A transducer is a piece of software that maps one stream of symbols on to another stream of symbols. We say that the program transduces one stream of symbols into another.
This section uses a spelling corrector as an example of a Finite State Transducer. The software used is taken from the Poplog library of NLP software as described by Gazdar and Mellish (1989).
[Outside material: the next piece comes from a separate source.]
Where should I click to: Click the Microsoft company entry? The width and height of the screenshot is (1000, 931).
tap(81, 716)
With the FSTN given in previous sections, the software recognised the input. So the more elementary software simply stated that a word such as diva was a word defined by the FSTN, and in the more advanced system, a FSTN was organised to give syntactic category and grammatical feature information. A Finite State Transducer (FST) can be made to output symbols while the network is being traversed.
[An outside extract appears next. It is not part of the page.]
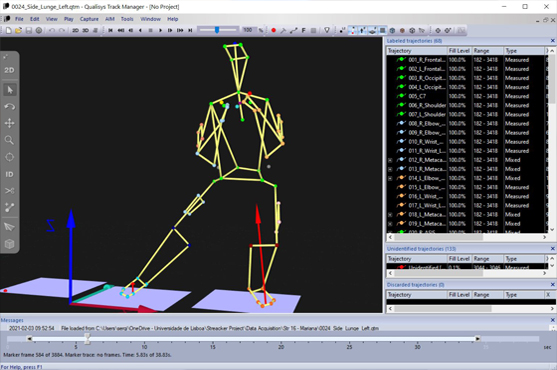Select the arrow pointer tool
557x370 pixels.
[10, 90]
A conventional view of a FST is of a machine that has two tapes which pass under a reading head.
In its basic mode, if one tape is advanced by one symbol, then the other tape is advanced by the same amount. This statement doesn't say which tape is the "input tape" and which is the "output tape". An FST can be used in two ways. First, to check that one tape corresponds with another, for instance to check that two files are the identical. Second, to read a symbol from one tape and to output another symbol onto the other tape. This is what the example given above does. The left-hand tape is a string of letters: the right-hand tape outputs an ASCII code corresponding to each letter. Or you can view it the other way round and think of the input as being a stream of ASCII codes, each one of which is transduced into a letter.
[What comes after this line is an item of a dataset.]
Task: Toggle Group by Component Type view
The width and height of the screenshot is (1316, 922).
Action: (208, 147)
In this example, we will be attempting to check the word train. We start by encoding the basic network for the valid sequence of letters:
arc( 1, 2, t). arc( 2, 3, r). arc( 3, 4, a). arc( 4, 5, i). arc( 5, 6, n). word(a, [a, a]). word(i, [i, i]). word(n, [n, n]). word(r, [r, r]). word(t, [t, t]).
The network has a more complicated form than used for the FSTN examples. The arc/3 facts give the start and end states and a key to another fact which acts as a dictionary. The word/2 facts acts as a dictionary. The first argument is the key and the second is a pair of symbols, for instance, [a, a]. The left-hand symbol represents the left-hand tape: the right-hand symbol represents the right-hand tape. So when the FST traverses from state 1 to state 2, it might read r on the left-hand tape and output r on the right-hand tape.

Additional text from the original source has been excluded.